The OCC has determined that its proposed rule would not result in
expenditures by state, local, and tribal governments, or by the private
sector, of $146 million or more. Accordingly, the OCC has not prepared
a budgetary impact statement or specifically addressed the regulatory
alternatives considered.
List of Subjects in 12 CFR Part 48
Banks, Consumer protection, Definitions, Federal branches and
agencies, Foreign currencies, Federal savings associations, Foreign
exchange, National banks, Reporting and recordkeeping requirements.
For the reasons stated in the preamble, the OCC proposes to amend
12 CFR part 48 as follows:
PART 48--RETAIL FOREX TRANSACTIONS
1. The authority citation for part 48 continues to read as follows:
Authority: 7 U.S.C. 27 et seq.; 12 U.S.C. 1 et seq., 24, 93a,
161, 1461 et seq., 1462a, 1463, 1464, 1813(q), 1818, 1831o, 3101 et
seq., 3102, 3106a, 3108, and 5412.
2. Amend Sec. 48.1 by revising paragraphs (c) and (d) and adding
paragraph (e) to read as follows:
Sec. 48.1 Authority, purpose, and scope.
* * * * *
(c) Scope. Except as provided in this section, this part applies to
national banks.
(d) International applicability. (1) Foreign transactions. Sections
48.3 and 48.5 through 48.16 do not apply to retail foreign exchange
transactions between a foreign branch of a national bank and a non-U.S.
person.
(2) Foreign funds. For purposes of paragraph (d)(1) of this
section, a fund is a non-U.S. person if it is operated and managed by a
non-U.S. person and all of its participants are non-U.S. persons. For
purposes of this paragraph, if a participant is a fund, then the
participant is a non-U.S. person only if all of its participants are
non-U.S. persons.
(3) Applicability of foreign law. Transactions described in this
paragraph (d) and foreign branches of national banks remain subject to
applicable foreign law, including any disclosure, recordkeeping,
capital, margin, reporting, business conduct, and documentation
requirements.
(e) Transactions with qualified forex customers. Sections 48.3(b)
and 48.4 through 48.16 do not apply to retail foreign exchange
transactions between a national bank and a qualified forex customer.
3. Amend Sec. 48.2 by:
a. In the introductory text, remove the phrase ``eligible contract
participant;'';
b. Remove the definition of identified banking product;
c. Amend the definition of retail forex transaction by:
i. Removing, in the introductory text, ``other than an identified
banking
[[Page 62182]]
product or a part of an identified banking product'' and adding in its
place ``other than an excluded instrument or a part of an excluded
instrument''; and
ii. Removing, in paragraphs (2) and (3)(iii)(B), the phrase ``15
U.S.C. 78(f)(a)'' and adding in its place the phrase ``15 U.S.C.
78f(a)''; and
d.

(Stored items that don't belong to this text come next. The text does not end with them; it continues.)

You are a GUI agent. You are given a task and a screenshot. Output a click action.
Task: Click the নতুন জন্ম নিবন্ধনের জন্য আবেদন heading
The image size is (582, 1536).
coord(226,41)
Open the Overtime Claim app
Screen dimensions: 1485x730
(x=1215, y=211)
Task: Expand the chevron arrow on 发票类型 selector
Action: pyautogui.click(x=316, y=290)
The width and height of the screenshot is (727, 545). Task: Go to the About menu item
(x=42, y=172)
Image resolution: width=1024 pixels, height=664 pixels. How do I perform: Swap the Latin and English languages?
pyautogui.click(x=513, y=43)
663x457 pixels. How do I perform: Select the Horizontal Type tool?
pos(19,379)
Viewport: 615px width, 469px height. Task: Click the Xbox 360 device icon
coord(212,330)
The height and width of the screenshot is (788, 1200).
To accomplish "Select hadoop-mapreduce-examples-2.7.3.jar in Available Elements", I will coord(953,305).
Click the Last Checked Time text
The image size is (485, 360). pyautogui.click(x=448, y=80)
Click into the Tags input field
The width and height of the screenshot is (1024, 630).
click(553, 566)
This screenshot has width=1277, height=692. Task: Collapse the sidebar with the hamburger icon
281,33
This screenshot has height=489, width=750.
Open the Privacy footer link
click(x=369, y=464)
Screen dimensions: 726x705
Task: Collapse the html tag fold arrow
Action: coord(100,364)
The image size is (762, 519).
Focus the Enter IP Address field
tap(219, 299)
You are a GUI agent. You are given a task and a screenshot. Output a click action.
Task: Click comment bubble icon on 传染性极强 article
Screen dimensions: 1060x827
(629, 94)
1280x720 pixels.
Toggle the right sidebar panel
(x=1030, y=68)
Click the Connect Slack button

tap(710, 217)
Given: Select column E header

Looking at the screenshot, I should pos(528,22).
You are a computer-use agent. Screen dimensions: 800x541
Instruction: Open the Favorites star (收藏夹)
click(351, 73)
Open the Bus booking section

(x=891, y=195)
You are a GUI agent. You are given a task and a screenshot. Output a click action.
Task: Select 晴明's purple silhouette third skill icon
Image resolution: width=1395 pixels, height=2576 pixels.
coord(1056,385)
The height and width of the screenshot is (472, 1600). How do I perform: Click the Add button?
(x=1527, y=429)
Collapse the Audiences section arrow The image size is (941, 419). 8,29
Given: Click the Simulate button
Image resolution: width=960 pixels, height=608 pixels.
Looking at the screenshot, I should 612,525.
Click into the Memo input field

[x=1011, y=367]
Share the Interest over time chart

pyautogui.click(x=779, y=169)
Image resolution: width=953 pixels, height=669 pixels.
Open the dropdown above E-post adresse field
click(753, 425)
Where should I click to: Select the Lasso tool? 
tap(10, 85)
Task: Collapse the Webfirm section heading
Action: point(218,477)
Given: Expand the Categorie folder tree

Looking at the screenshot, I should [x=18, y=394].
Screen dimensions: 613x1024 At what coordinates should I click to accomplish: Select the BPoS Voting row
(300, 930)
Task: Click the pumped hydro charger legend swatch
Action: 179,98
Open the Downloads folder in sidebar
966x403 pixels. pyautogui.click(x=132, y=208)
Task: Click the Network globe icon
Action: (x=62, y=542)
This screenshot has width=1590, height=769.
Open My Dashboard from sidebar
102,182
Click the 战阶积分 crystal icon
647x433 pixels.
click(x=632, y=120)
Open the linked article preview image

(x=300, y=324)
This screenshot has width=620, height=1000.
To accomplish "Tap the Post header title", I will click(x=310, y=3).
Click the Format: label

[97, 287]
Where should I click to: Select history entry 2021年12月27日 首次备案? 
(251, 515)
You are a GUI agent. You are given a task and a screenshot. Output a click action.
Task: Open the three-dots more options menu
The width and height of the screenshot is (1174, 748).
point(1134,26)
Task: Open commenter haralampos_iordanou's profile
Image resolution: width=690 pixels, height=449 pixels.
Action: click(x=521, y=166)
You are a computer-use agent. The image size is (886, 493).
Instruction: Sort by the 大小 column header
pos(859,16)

Add the definitions for ``Bank fund,'' ``Eligible contract
participant,'' ``Excluded instrument,'' ``Insurance company separate
account,'' ``Insured branch,'' and ``Qualified forex customer'' in
alphabetical order.
The additions read as follows:
Sec. 48.2 Definitions.
* * * * *
Bank fund means a fund described in 12 CFR 9.18(a)(1), (a)(2), or
(c) that is subject to applicable requirements of 12 CFR 9.18.
* * * * *
Eligible contract participant has the same meaning as in 17 CFR
1.3(m).
Excluded instrument means an agreement, contract, or transaction
that is exempt from regulation under the Commodity Exchange Act,
including:
(1) An identified banking product, as defined in section 402(b) of
the Legal Certainty for Bank Products Act of 2000 (7 U.S.C. 27(b));
(2) A banking product described in section 405(a) of the Legal
Certainty for Bank Products Act of 2000 (7 U.S.C. 27c(a));
(3) A hybrid instrument that is predominantly a security under
section 2(f) of the Commodity Exchange Act (7 U.S.C. 2(f)); and
(4) A hybrid instrument that is exempt from the provisions of the
Commodity Exchange Act under 17 CFR 34.3(a).
* * * * *
Insurance company separate account means a separate account
established and maintained by an insurance company subject to
regulation by a State insurance regulator or foreign insurance
regulator.
Insured branch has the same meaning as in section 3(s)(3) of the
Federal Deposit Insurance Act (12 U.S.C. 1813(s)(3)).
* * * * *
Qualified forex customer means a bank fund or an insurance company
separate account.
* * * * *
4. Revise Sec. 48.3(b) to read as follows:
Sec. 48.3 Prohibited Transactions.
* * * * *
(b) If a national bank or an affiliate can cause retail forex
transactions to be effected for a retail forex customer without the
retail forex customer's specific authorization, then the national bank
may not act as the counterparty for any retail forex transaction with
that retail forex customer.
5. Revise the introductory text of Sec. 48.7(b)(1) to read as
follows:
Sec. 48.7 Recordkeeping.
* * * * *
(b) * * *
(1) With respect to its active retail forex customer accounts over
which it did not exercise investment discretion (other than retail
forex proprietary accounts open for any period of time during the
quarter or accounts belonging to a qualified forex customer), a
national bank must prepare and maintain on a quarterly basis (calendar
quarter):
* * * * *
6. Revise Sec. 48.8 to read as follows:
Sec. 48.8 Capital Requirements.
(a) A national bank, other than a Federal branch or agency of a
foreign bank that is not an insured branch, offering or entering into
retail forex transactions must be well capitalized under 12 CFR part 6.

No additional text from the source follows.